The long road south from Johannesburg was a kind of silence Naledi and Thabo hadn’t felt in years. The air was cleaner, the light felt brighter. Two days of driving. Two days of quiet. They didn’t talk much. The briefcase was on the back seat under their jackets. Thembi’s flash drive safe, the duplicate taped under the dash. Just in case.
They found the place in the small, quiet town by the sea. A small, unassuming house, much like the man himself. Jack Pou opened the door. He didn’t look like a hero. Just an old guy. Tired face. Sharp look in his eye.
“You’re the guys from Joburg,” he said. It wasn’t a question.
Thabo nodded and handed him the briefcase. Pou took it, his face unreadable. They sat at a worn wooden table. He smiled when he saw that the plum cake contained the flash drive. He plugged the flash drive into a laptop. A few clicks. A moment of silence. Then the images and documents came up on the screen. The mayor, the Commissioner, Oleg, the contracts, the bank statements. A whole damn city on a flash drive.
“Gold,” Pauw said, a smile at the corner of his mouth. “Pure gold.”

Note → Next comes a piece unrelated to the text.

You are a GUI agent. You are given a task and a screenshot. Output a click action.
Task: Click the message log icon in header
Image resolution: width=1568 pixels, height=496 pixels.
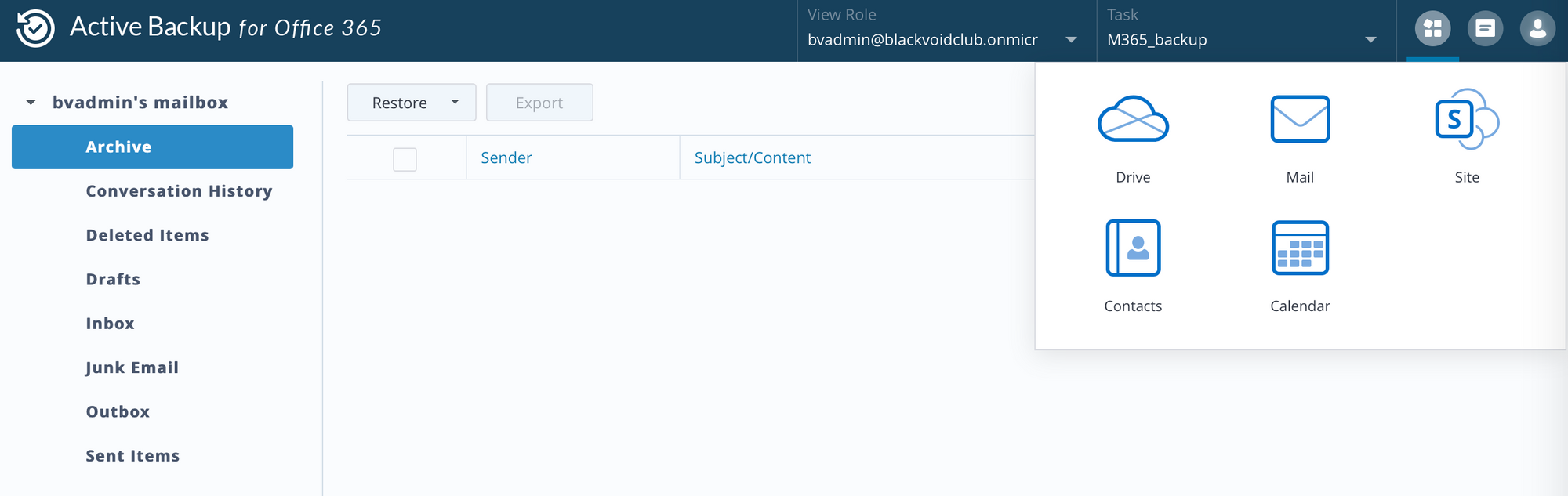pyautogui.click(x=1485, y=29)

He looked at them, a new respect in his eyes. “How did you find all this? The details are... incredible. Like you had a source inside their heads.”
Naledi looked at Thabo. Thabo just smiled a thin, weary smile.
“We had a gem,” Thabo said, looking at the screen. “A special kind of source. Knew where to look.”
Pauw nodded slowly, not questioning it. He closed the laptop. The deal was done. The truth was out of their hands now. It would be in the paper. On the news. The city would have to face what it had become. Thabo and Naledi would have to disappear, find new jobs, new lives. But they would know. They would know they finally won. They finally did the right thing.
The air in the quiet room was heavy, but for the first time in a long time, it wasn’t a lie.